Israelis detain Palestinian minister
Israeli police detained the Palestinian Authority's minister for Jerusalem affairs on Apr. 6.
It was the first time Israel had arrested a member of the Hamas-led government since it first sat last week.
Khaled Abu Arafa and his bodyguard were taken into custody at a checkpoint on their way into Izzariya, a suburb of Jerusalem within the Palestinian-controlled West Bank.
Israel Radio said the 45-year-old politician had been arrested because, as a resident of Israeli-controlled Arab East Jerusalem, he is banned from entering the West Bank carrying an Israeli identification card.
Arafa is a cabinet member of the Hamas-led government, but stood as an independent in January's elections.
His predecessor as minister, Ziad Abu Ziad, said Arafa had been on his way to the PA's Jerusalem affairs office in Izzariya to receive supplies and furniture from the former administration.
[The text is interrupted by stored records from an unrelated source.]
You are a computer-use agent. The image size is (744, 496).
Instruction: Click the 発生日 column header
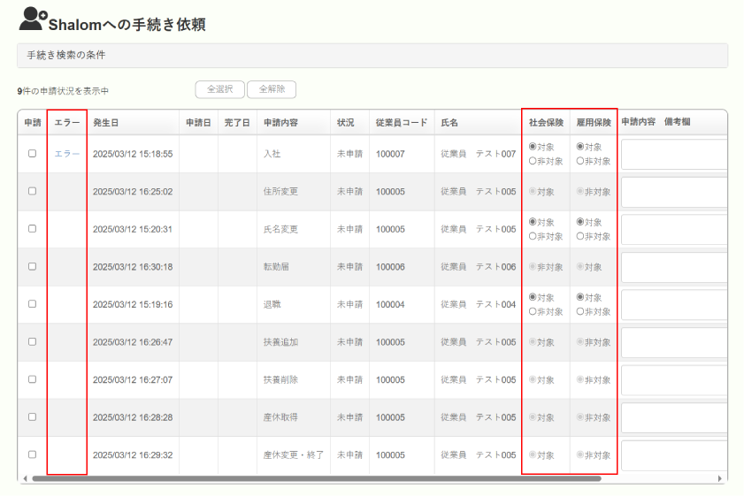pyautogui.click(x=106, y=122)
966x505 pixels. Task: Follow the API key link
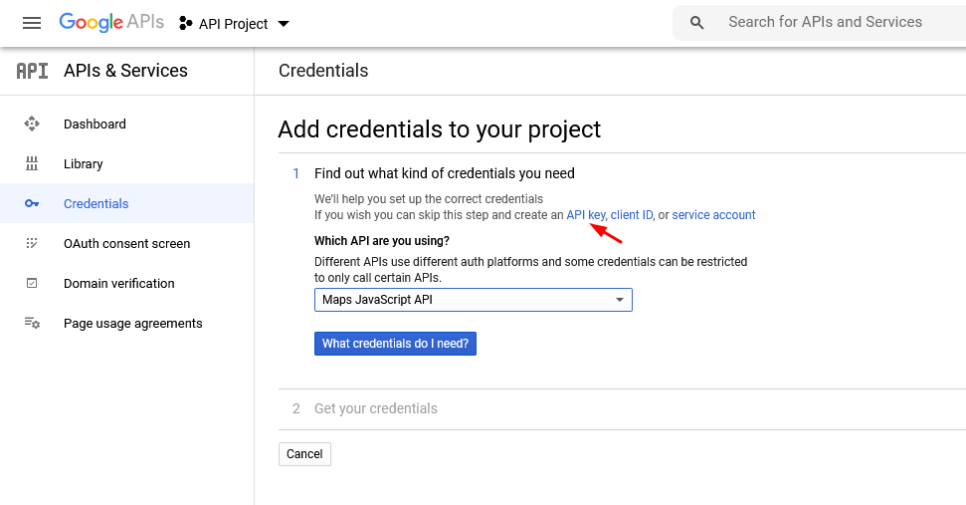585,215
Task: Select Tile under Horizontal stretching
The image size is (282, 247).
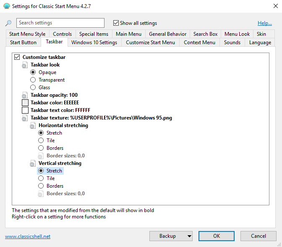Action: point(41,141)
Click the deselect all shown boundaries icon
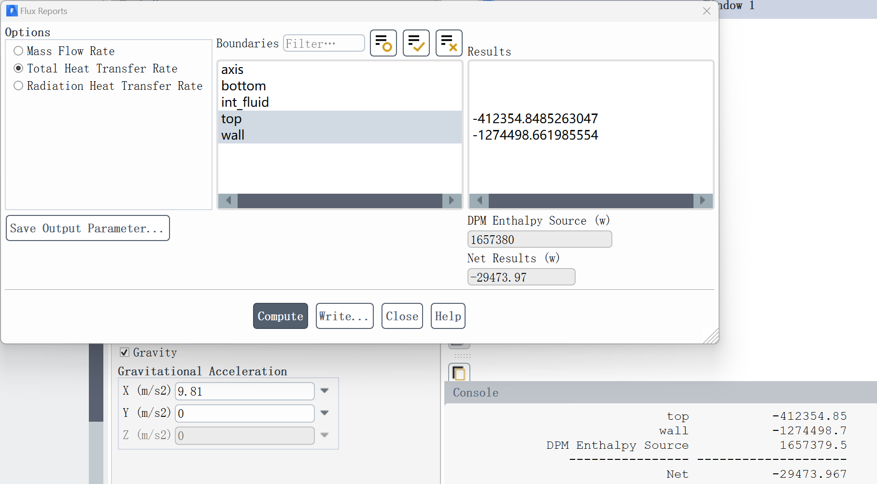The width and height of the screenshot is (877, 484). [449, 43]
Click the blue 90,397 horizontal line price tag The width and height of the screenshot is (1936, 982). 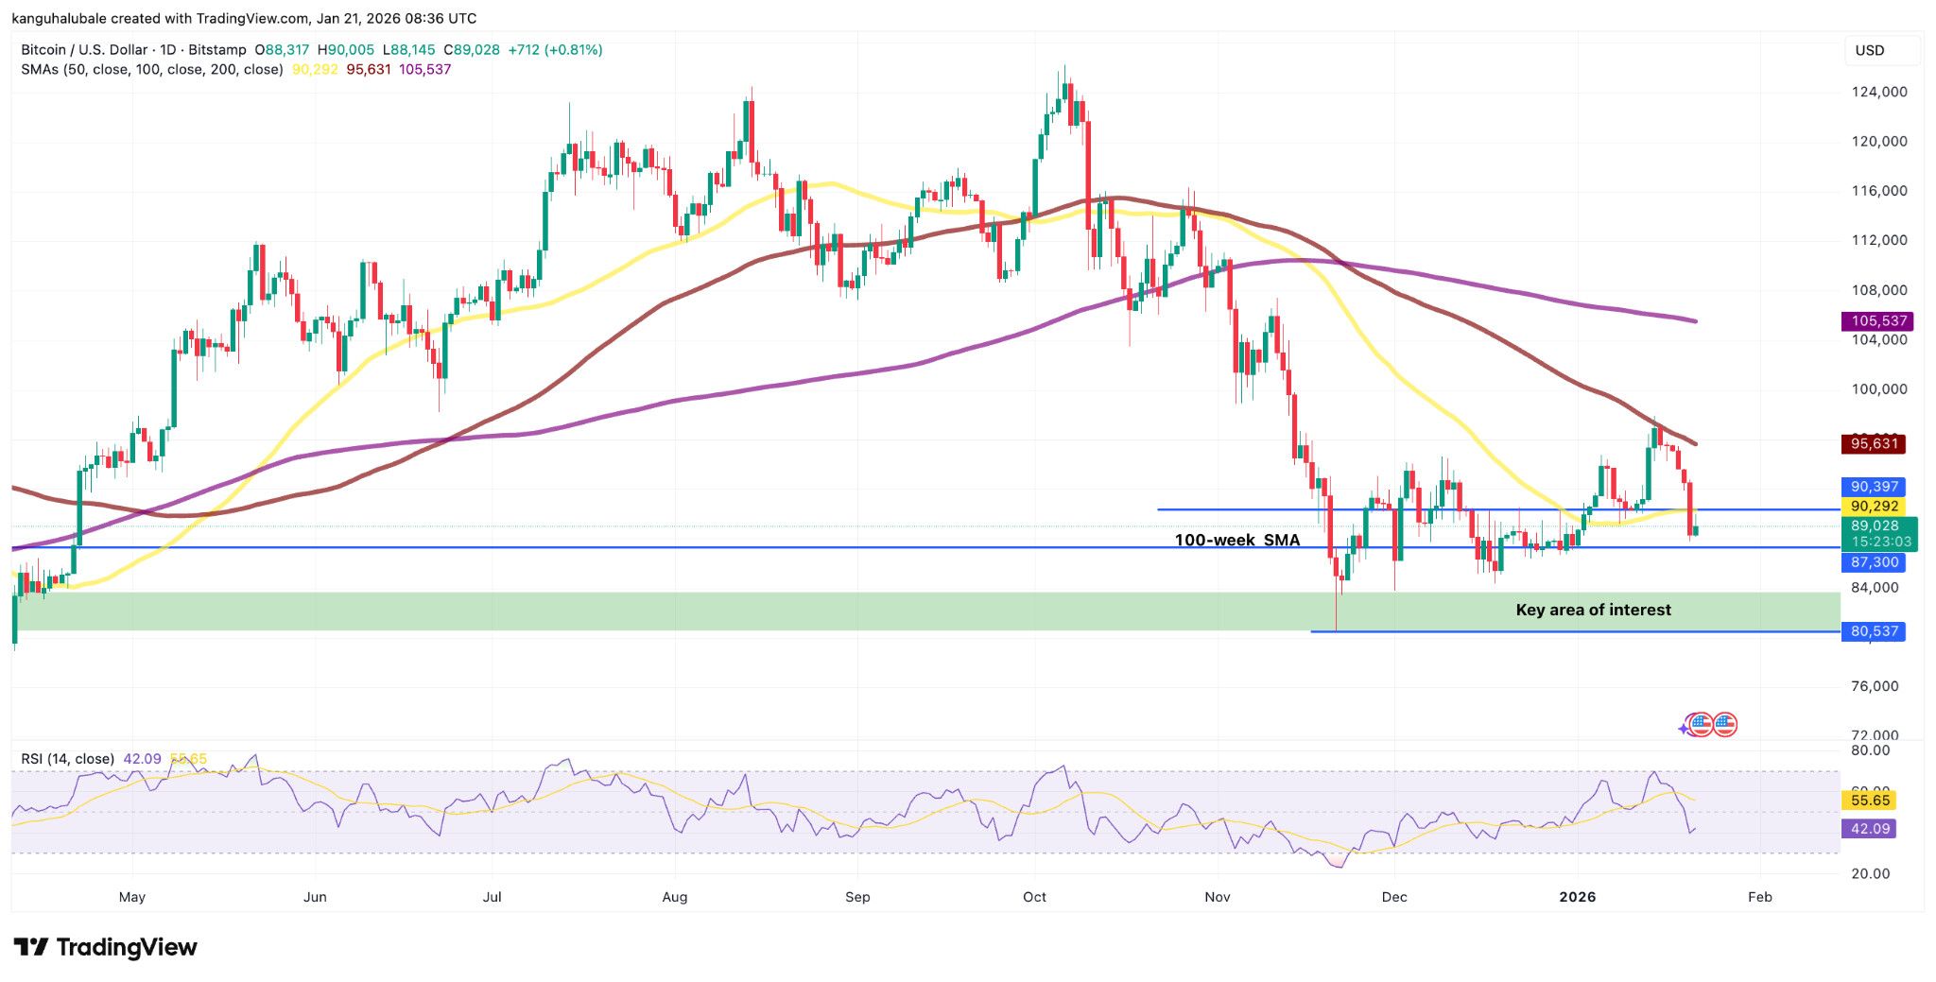(1874, 487)
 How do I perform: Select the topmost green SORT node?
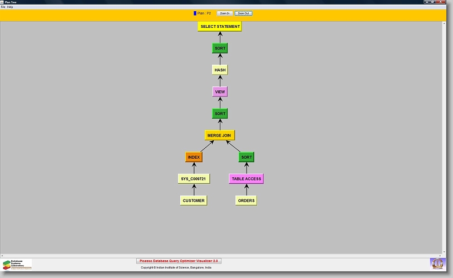pos(220,48)
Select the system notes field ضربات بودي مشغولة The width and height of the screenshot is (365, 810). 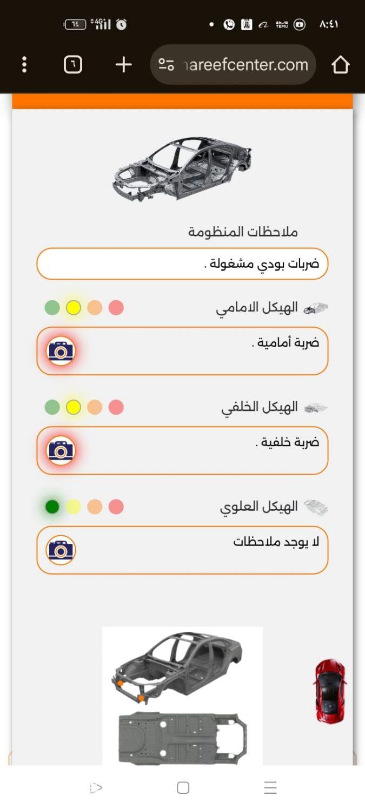[x=182, y=264]
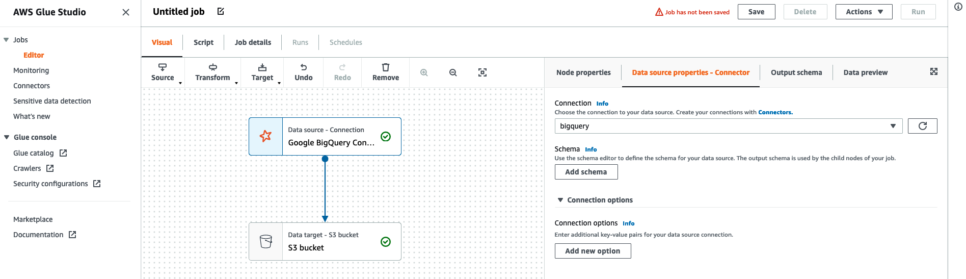Expand the properties panel to full size
The width and height of the screenshot is (966, 279).
[934, 71]
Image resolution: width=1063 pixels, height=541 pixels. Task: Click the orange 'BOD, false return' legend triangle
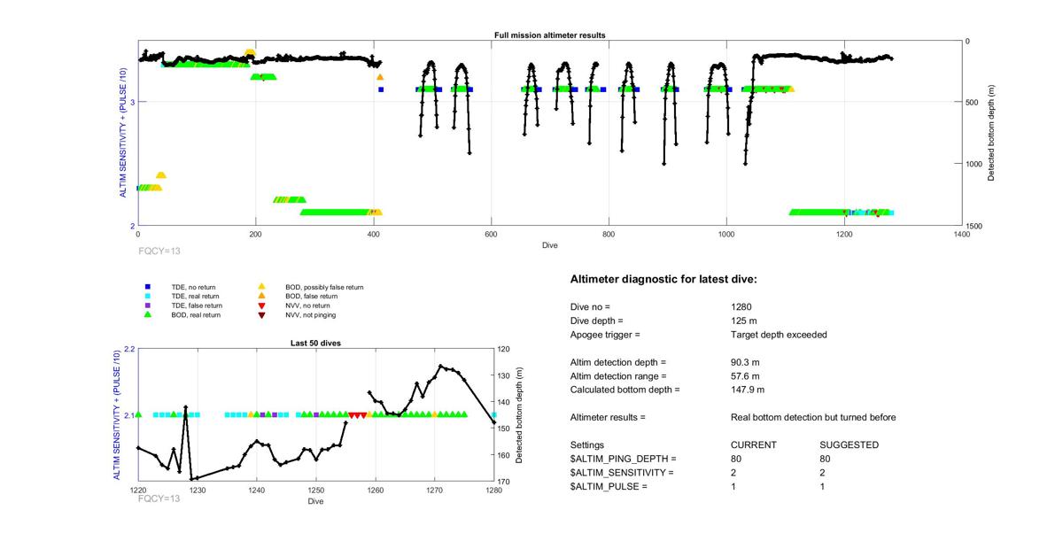(261, 296)
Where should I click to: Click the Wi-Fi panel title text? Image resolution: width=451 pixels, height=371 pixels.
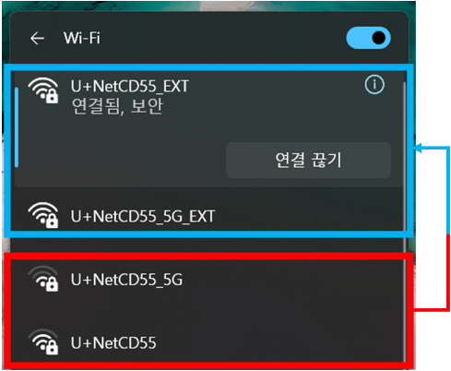click(x=82, y=38)
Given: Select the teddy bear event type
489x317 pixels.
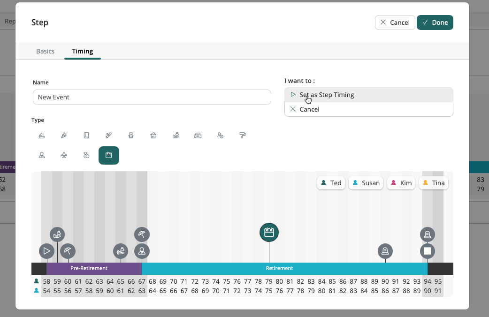Looking at the screenshot, I should pyautogui.click(x=131, y=136).
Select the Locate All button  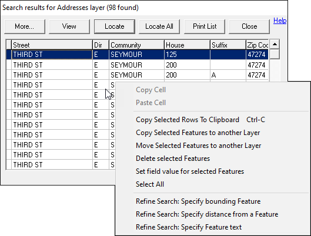point(159,26)
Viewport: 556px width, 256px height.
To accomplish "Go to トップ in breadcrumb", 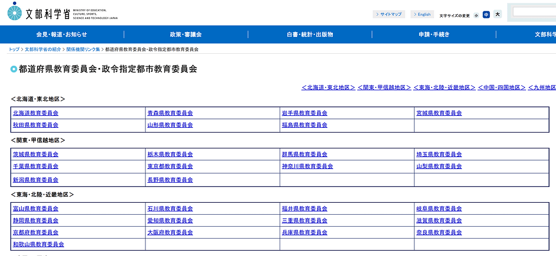I will [14, 49].
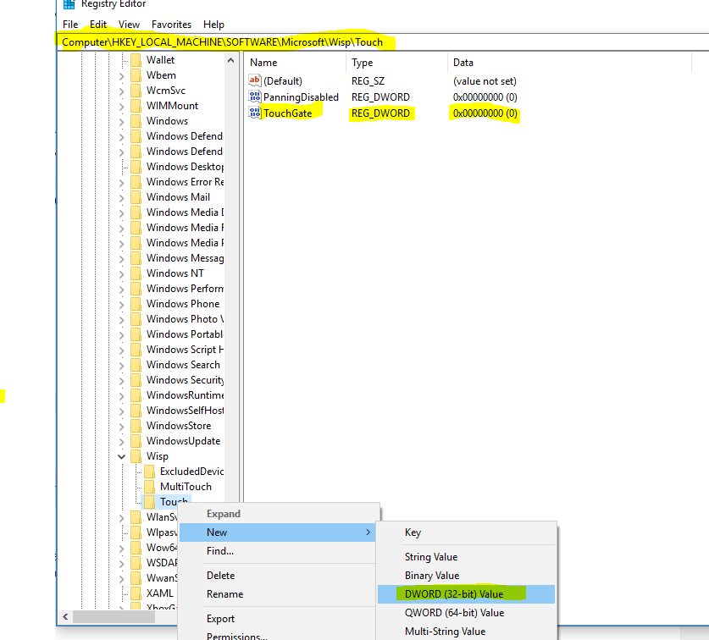The width and height of the screenshot is (709, 640).
Task: Click the PanningDisabled DWORD value icon
Action: click(255, 97)
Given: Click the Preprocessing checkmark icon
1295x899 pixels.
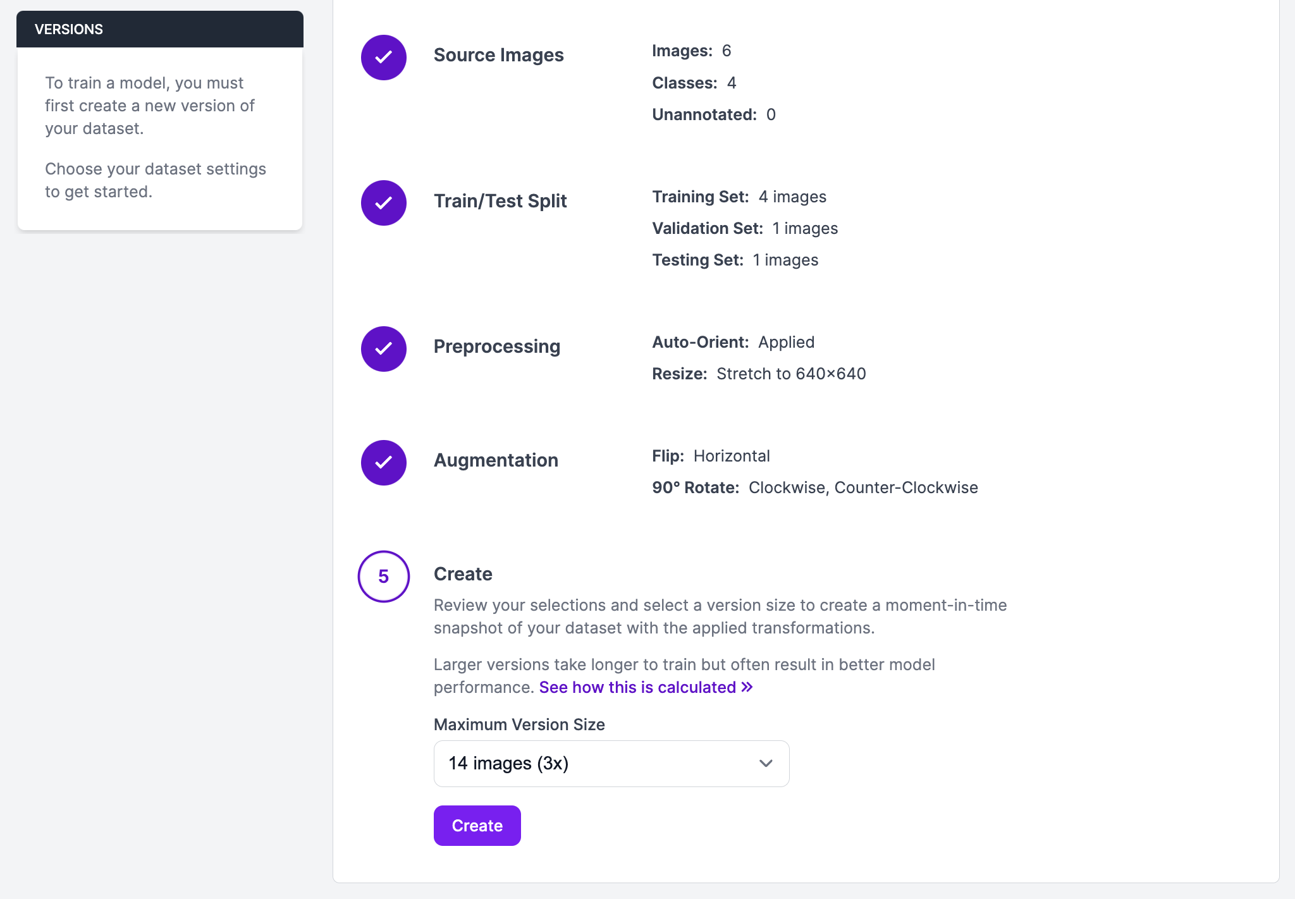Looking at the screenshot, I should pos(383,348).
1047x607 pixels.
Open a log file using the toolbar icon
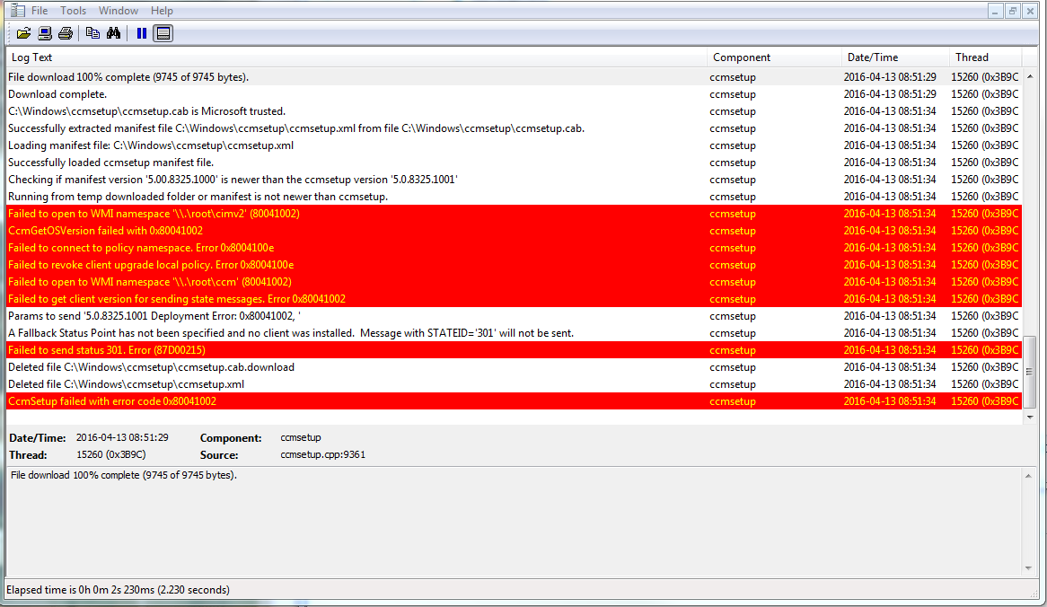point(23,32)
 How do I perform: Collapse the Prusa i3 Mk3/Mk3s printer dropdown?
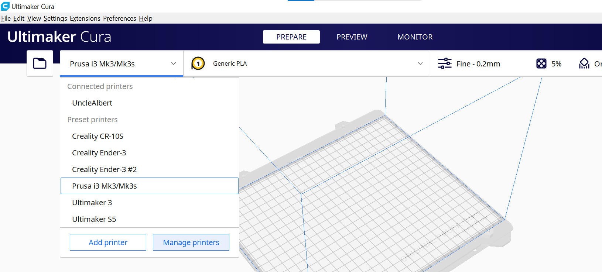click(x=173, y=63)
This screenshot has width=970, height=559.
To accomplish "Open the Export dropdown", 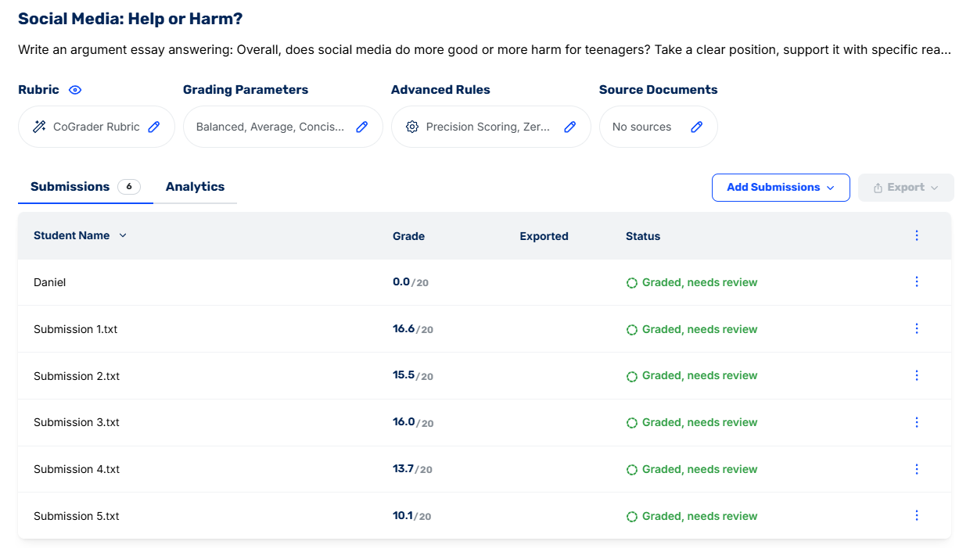I will click(x=906, y=188).
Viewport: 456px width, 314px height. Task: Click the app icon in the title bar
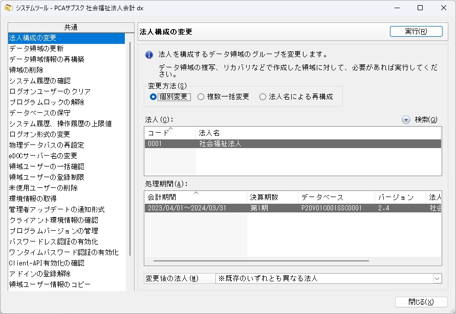tap(8, 8)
Ahmed Jalajel, a photographer for the Al-Quds daily newspaper who was with Arafa at the time, told the Associated Press: "They asked us for ID, they said: 'Get out.' He said: 'I am not getting out.' They opened the car and pushed him out.
"They asked him to sit down on the ground, and then they checked the IDs. They asked him to get into their jeep. He refused, then they pushed him into the jeep."
The Palestinian cabinet spokesman, Ghazi Hamad, told Reuters that Israel was undermining the work of the new Palestinian government. "The arrest of a cabinet minister proves the falseness of Israel's arguments that it seeks peace," he said.